The "treachery" of the Graun and the silence of the rest of the media.

On Monday, the Graun ran an extraordinary story.  Detailing how GCHQ had spied on delegates at two G20 summits in London in 2009, it made clear how even those regarded as allies had had their emails intercepted, with agents having gone to the extent of setting up internet cafes so as to make the process easier.  Justified on the grounds of defending "economic well-being", a clause included in the Intelligence Services Act 1994, it was really something far more mundane: an attempt to gain any sort of advantage in the negotiations.

Considering how much the right-wing press love Gordon Brown, you might have thought that the Graun's revelations would have had a significant impact.  But no.  With the exception of a couple of follow-ups, it seems most of the rest of the media wasn't interested.  Nor were they taken with the Graun's live Q&A session with their source for all the stories on the NSA, Prism and GCHQ, Edward Snowden.  With the exception of an attack piece in the Mail by Stephen Glover, where the man who was one of the founders of the Independent now writes up what Paul Dacre tells him to, nor has there been any real criticism of the paper for what Glover calls "treachery".  Roy Greenslade wonders why.

The most obvious answer, it seems, is that the D-Notice committee issued a polite note to editors after the first tranche of stories were given wide coverage.  While, as always, there had not yet been any contravention of the committee's guidelines, the "intelligence services are concerned that further developments of this same theme may begin to jeopardize both national security and possibly UK personnel".  How this could be the case when all the revelations have done is alerted the average citizen to just how far surveillance of the internet and phone calls has gone, with little in the way of oversight, and how GCHQ and the NSA work together is unclear.  If ever there was an example of the warning off of editors from publishing anything else, quite clearly this it.

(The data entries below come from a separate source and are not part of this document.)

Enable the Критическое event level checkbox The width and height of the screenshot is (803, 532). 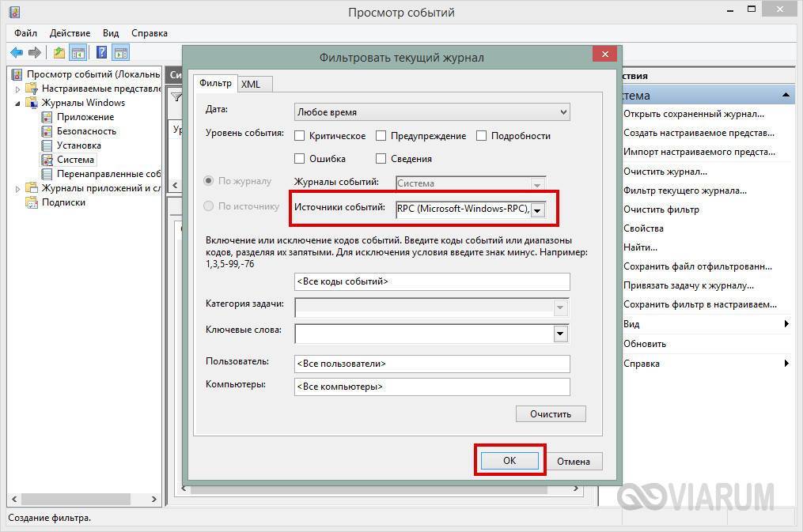pos(300,136)
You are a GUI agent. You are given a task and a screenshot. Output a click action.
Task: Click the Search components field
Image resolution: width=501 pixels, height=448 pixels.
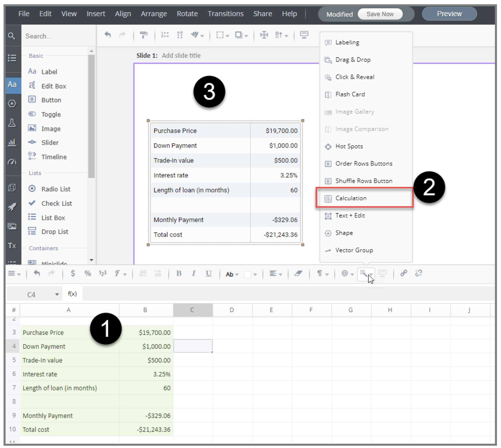pos(59,36)
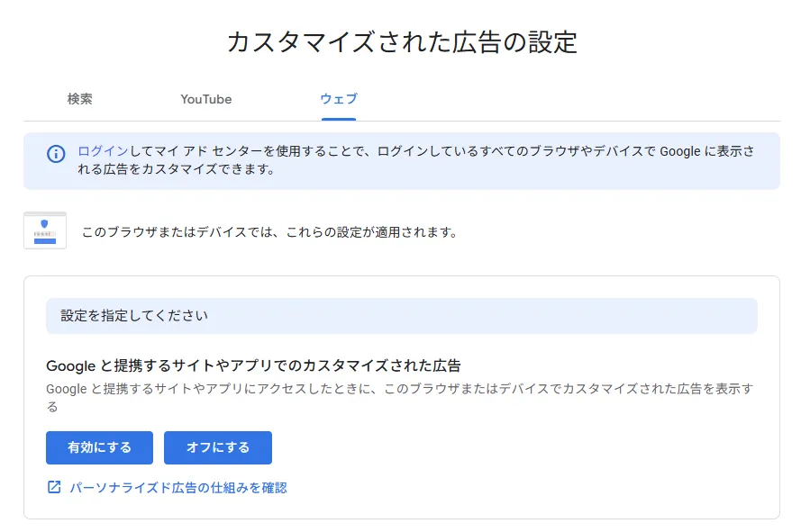Enable customized ads for this browser
Image resolution: width=801 pixels, height=532 pixels.
(99, 447)

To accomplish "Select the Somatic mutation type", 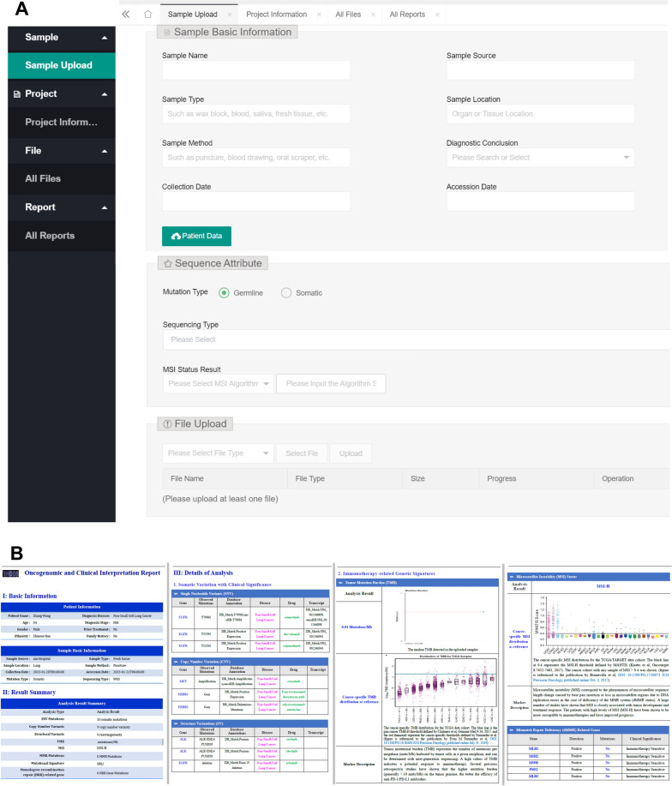I will [x=286, y=293].
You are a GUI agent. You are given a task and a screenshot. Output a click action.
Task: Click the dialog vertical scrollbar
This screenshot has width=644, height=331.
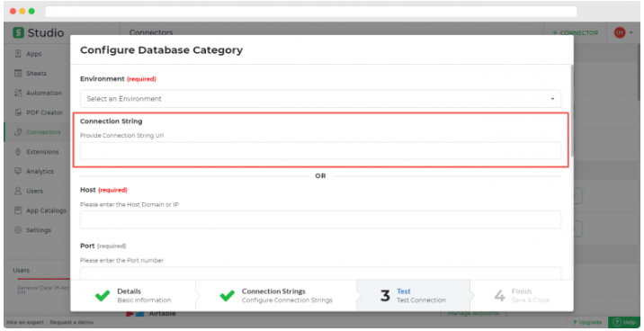[x=571, y=110]
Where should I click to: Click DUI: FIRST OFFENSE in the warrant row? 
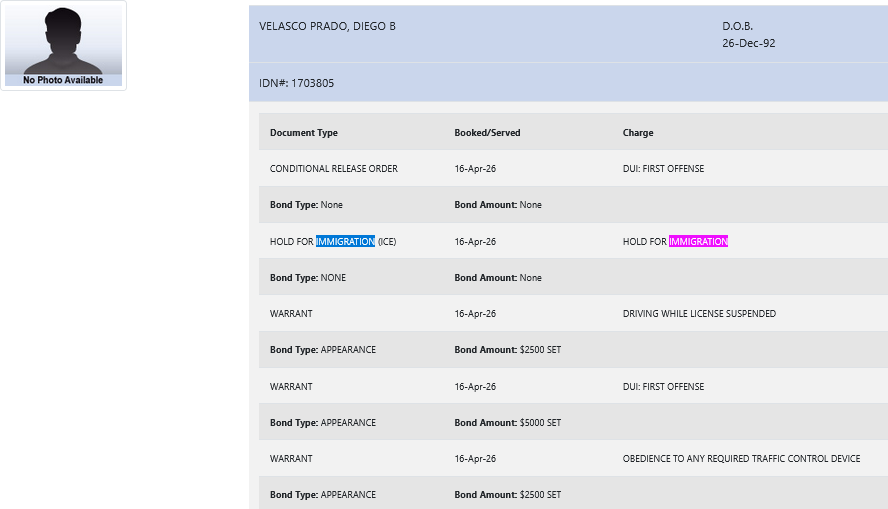click(x=663, y=387)
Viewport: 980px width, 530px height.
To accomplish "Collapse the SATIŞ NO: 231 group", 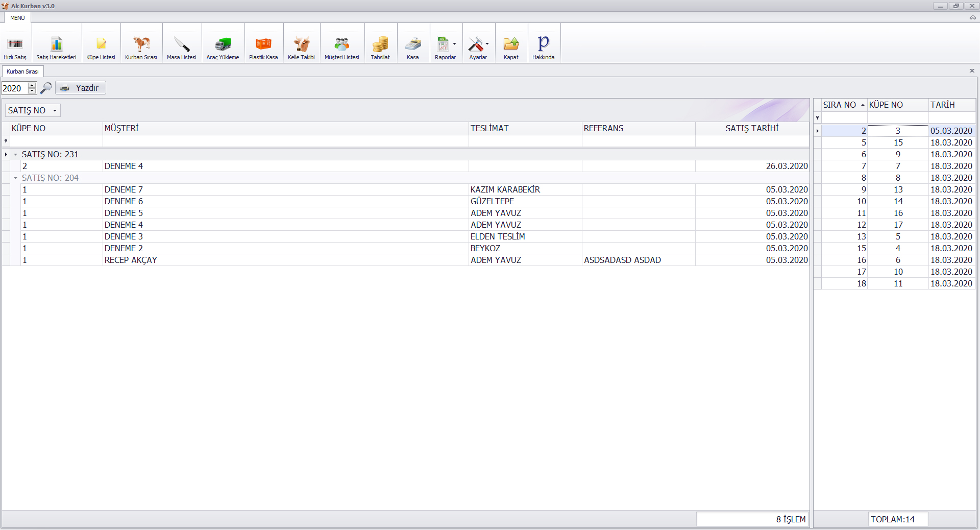I will pos(15,154).
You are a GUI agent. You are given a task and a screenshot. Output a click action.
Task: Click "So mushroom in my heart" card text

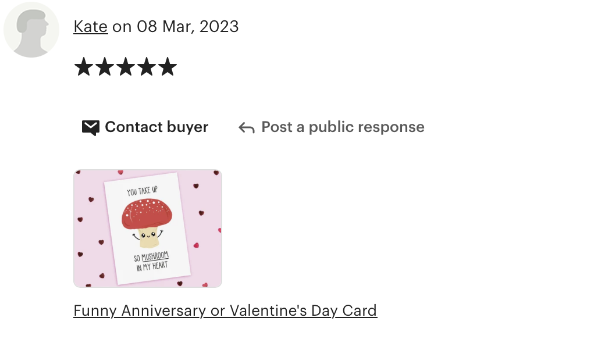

All the same, as Dominic Ponsford writes, this doesn't explain why the media didn't bother to follow up the Graun's stories.  Once the Graun had breached the order, which is voluntary, the information was in the public domain and so there was no reason for the rest of the media to continue to abide by the order, as indeed happened once the news of Prince Harry's deployment to Afghanistan became public.  It also can't be that the Graun is now viewed as beyond the pale, else the original reports on the NSA wouldn't have been covered in the detail that they were.

It's more, as we've seen, that the security services are the one part of the state that tends to get a free pass from both right and left.  Where the left tends to have a blind side when it comes to the NHS and the right often seems to think the police can do no wrong (although even that's changed in recent times with the likes of the Mail deciding the police have become just another part of the PC (groan) state), both seem to be overwhelmed by how "keeping us safe" trumps civil liberties and basic accountability every time.  William Hague in the Commons didn't even attempt to seriously engage with the questions about how GCHQ worked with the NSA on Prism, he just said everything was hunky dory, and that was enough for both politicians and the press.  It is, as Greenslade writes, remarkable that the press that makes so much of its independence from the state and raises hell at the threat of regulation finds so little to worry about when it comes to the darkest reaches of government.